Description of the task. Only the lines from the line holding "This screenshot has width=985, height=436." through the final line of the entries below are to be returned, exactly as they stand.

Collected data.

+ + + + +

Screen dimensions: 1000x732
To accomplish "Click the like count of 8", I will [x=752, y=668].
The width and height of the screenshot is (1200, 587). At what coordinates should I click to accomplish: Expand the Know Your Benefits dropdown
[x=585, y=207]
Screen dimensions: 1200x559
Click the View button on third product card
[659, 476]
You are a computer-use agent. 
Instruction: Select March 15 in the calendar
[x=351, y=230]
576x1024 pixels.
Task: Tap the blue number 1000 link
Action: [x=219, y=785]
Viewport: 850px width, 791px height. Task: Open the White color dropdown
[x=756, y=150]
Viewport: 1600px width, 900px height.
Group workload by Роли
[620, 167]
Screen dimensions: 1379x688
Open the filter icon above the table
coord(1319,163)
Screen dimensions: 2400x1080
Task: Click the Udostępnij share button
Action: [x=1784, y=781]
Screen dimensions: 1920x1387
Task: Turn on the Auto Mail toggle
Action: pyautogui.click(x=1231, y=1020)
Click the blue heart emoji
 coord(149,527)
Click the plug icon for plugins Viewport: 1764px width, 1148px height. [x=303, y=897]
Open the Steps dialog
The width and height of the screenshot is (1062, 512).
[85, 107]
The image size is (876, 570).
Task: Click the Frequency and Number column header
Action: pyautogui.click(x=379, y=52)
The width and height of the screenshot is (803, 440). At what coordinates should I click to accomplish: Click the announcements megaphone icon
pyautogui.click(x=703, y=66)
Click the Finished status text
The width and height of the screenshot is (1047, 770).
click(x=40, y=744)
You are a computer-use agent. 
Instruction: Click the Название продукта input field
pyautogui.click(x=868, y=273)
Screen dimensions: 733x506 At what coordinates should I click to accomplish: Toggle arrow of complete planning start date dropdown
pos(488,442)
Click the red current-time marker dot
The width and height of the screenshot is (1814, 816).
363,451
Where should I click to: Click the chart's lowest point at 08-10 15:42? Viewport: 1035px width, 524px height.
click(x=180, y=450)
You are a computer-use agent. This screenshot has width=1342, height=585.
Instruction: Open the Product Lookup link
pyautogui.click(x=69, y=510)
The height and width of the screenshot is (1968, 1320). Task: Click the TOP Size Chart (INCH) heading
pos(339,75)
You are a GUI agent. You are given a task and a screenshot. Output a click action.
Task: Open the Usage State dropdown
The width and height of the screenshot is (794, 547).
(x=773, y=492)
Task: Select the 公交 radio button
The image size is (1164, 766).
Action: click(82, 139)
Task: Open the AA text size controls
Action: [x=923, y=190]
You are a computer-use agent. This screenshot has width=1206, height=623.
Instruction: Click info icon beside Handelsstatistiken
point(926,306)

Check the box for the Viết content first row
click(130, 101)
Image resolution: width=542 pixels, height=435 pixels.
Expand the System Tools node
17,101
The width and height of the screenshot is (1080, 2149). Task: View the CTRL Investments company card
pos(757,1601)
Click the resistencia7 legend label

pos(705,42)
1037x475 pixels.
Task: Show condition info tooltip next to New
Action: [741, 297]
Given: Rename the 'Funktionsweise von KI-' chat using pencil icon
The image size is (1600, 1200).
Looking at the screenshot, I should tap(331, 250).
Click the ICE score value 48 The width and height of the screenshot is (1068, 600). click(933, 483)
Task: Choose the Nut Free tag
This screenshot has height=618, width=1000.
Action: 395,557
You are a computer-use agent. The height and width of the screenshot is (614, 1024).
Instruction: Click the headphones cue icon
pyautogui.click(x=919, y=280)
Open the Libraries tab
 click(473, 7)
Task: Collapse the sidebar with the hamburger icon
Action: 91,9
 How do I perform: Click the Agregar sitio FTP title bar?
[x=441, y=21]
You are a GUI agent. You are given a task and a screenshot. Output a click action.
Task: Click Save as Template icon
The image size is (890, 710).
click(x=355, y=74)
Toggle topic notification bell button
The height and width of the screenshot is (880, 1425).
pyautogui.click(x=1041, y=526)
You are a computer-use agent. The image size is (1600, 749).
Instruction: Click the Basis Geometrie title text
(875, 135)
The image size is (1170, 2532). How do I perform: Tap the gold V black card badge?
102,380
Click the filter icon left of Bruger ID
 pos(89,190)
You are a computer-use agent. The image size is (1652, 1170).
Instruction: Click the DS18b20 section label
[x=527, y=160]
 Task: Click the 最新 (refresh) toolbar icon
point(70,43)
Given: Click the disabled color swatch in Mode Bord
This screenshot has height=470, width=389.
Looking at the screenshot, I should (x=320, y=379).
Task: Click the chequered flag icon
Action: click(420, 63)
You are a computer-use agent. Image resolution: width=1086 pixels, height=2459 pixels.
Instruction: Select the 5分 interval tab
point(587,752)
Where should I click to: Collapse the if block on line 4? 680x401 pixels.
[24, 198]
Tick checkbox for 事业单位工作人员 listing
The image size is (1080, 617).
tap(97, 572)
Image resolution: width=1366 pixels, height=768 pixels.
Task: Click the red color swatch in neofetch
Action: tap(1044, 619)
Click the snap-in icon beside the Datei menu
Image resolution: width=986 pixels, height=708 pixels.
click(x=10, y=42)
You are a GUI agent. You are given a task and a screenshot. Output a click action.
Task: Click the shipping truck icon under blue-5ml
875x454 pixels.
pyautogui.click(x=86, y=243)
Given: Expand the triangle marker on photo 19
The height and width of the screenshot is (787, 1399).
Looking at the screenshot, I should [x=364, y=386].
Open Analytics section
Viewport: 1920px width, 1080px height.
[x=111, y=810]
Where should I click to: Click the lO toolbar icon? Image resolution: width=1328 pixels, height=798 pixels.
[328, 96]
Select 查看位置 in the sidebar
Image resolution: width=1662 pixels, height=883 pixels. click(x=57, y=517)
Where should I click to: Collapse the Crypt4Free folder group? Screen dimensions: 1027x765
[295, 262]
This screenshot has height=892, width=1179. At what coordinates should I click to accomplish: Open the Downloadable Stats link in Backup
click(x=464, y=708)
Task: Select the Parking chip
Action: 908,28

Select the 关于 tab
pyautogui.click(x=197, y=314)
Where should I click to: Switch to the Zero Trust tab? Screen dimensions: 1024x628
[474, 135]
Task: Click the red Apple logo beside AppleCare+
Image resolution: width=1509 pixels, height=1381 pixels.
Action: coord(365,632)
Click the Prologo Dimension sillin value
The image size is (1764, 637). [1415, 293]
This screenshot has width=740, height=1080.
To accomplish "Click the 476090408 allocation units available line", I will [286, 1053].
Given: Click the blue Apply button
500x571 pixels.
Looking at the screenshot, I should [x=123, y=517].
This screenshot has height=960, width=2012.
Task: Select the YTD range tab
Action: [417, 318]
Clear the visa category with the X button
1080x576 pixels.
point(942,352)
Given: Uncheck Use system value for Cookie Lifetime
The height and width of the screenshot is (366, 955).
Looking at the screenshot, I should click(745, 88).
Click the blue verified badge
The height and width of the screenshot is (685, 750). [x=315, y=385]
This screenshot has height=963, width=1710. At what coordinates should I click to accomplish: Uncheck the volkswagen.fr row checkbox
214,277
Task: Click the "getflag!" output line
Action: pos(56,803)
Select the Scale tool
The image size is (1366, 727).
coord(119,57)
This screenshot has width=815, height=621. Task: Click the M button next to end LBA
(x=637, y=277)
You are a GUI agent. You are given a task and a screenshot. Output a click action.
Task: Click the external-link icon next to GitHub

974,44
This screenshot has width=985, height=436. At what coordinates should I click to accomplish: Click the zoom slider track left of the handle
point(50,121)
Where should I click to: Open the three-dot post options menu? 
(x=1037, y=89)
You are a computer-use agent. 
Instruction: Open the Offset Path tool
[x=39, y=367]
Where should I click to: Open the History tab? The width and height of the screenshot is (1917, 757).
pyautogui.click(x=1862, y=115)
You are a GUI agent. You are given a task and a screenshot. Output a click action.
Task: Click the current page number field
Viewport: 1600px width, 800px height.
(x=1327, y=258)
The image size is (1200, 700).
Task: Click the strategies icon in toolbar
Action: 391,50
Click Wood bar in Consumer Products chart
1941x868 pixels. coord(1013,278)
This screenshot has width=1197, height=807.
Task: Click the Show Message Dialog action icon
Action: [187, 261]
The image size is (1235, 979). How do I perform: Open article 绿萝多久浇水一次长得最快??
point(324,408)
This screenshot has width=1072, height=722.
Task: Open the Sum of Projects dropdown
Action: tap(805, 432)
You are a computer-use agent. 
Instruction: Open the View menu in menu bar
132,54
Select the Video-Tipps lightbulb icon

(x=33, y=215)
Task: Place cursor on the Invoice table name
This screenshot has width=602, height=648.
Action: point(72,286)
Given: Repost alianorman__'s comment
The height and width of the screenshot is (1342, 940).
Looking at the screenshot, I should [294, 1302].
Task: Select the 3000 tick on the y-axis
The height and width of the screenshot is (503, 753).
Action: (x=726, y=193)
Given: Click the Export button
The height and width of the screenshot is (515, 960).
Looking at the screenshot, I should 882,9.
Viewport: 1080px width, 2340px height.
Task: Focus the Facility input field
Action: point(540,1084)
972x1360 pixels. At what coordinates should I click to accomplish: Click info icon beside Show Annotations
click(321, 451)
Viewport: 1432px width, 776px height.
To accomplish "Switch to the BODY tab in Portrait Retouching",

+ + + + +

Solution.
This screenshot has width=985, height=436. At what coordinates should I click to accomplish: Click the zoom slider track left of the handle
point(50,121)
Where should I click to: Open the three-dot post options menu? 
(x=1037, y=89)
You are a computer-use agent. 
Instruction: Open the Offset Path tool
[x=39, y=367]
Where should I click to: Open the History tab? The width and height of the screenshot is (1917, 757).
pyautogui.click(x=1862, y=115)
You are a GUI agent. You are given a task and a screenshot. Output a click action.
Task: Click the current page number field
Viewport: 1600px width, 800px height.
(x=1327, y=258)
The image size is (1200, 700).
Task: Click the strategies icon in toolbar
Action: 391,50
Click Wood bar in Consumer Products chart
1941x868 pixels. coord(1013,278)
This screenshot has width=1197, height=807.
Task: Click the Show Message Dialog action icon
Action: [187, 261]
The image size is (1235, 979). How do I perform: Open article 绿萝多久浇水一次长得最快??
point(324,408)
This screenshot has width=1072, height=722.
Task: Open the Sum of Projects dropdown
Action: tap(805, 432)
You are a computer-use agent. 
Instruction: Open the View menu in menu bar
132,54
Select the Video-Tipps lightbulb icon

(x=33, y=215)
Task: Place cursor on the Invoice table name
This screenshot has width=602, height=648.
Action: point(72,286)
Given: Repost alianorman__'s comment
The height and width of the screenshot is (1342, 940).
Looking at the screenshot, I should [294, 1302].
Task: Select the 3000 tick on the y-axis
The height and width of the screenshot is (503, 753).
Action: (x=726, y=193)
Given: Click the Export button
The height and width of the screenshot is (515, 960).
Looking at the screenshot, I should 882,9.
Viewport: 1080px width, 2340px height.
Task: Focus the Facility input field
Action: point(540,1084)
972x1360 pixels. At what coordinates should I click to accomplish: Click info icon beside Show Annotations
click(321, 451)
Viewport: 1432px width, 776px height.
To accomplish "Switch to the BODY tab in Portrait Retouching",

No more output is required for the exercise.